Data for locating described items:

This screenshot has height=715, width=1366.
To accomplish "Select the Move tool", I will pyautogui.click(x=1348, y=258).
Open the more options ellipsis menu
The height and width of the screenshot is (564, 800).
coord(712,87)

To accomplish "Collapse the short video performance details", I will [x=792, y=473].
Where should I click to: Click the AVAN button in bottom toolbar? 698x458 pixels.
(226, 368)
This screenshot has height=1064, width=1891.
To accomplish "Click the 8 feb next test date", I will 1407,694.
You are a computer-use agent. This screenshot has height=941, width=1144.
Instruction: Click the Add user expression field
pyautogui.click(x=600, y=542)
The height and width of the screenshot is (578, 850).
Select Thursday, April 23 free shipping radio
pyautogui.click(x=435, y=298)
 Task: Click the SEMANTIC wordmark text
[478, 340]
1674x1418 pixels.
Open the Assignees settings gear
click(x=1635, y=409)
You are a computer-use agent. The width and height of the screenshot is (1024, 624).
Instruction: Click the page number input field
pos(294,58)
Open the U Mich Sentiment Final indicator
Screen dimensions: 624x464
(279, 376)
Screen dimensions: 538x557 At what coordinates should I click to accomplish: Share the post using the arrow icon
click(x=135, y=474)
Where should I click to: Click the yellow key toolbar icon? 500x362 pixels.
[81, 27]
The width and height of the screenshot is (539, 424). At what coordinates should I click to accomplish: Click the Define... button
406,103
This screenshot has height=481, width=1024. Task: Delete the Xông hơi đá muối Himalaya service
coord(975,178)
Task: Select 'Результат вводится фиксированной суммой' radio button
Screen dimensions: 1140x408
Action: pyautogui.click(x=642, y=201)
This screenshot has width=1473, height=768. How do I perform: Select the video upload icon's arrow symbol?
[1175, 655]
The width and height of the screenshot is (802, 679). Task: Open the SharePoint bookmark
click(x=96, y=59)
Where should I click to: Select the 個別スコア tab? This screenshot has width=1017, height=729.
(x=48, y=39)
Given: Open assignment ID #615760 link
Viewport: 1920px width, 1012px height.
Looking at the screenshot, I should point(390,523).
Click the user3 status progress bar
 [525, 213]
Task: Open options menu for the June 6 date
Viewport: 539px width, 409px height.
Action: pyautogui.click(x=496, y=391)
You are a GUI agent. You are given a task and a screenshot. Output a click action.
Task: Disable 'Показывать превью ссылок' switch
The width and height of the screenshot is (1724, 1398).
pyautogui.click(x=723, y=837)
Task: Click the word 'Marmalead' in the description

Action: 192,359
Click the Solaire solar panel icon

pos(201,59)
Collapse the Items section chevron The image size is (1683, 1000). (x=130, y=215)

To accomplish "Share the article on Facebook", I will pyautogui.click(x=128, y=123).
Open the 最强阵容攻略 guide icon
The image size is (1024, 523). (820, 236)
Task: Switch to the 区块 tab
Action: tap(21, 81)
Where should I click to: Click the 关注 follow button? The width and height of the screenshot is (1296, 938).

Written exercise: Please write out the data again, starting at the line that has "Collapse the Items" and ending after the last line, replacing "Facebook" with "LinkedIn" and keeping everything else the same.

Reply to the exercise:
Collapse the Items section chevron The image size is (1683, 1000). (x=130, y=215)

To accomplish "Share the article on LinkedIn", I will pyautogui.click(x=128, y=123).
Open the 最强阵容攻略 guide icon
The image size is (1024, 523). (820, 236)
Task: Switch to the 区块 tab
Action: tap(21, 81)
Where should I click to: Click the 关注 follow button? The width and height of the screenshot is (1296, 938).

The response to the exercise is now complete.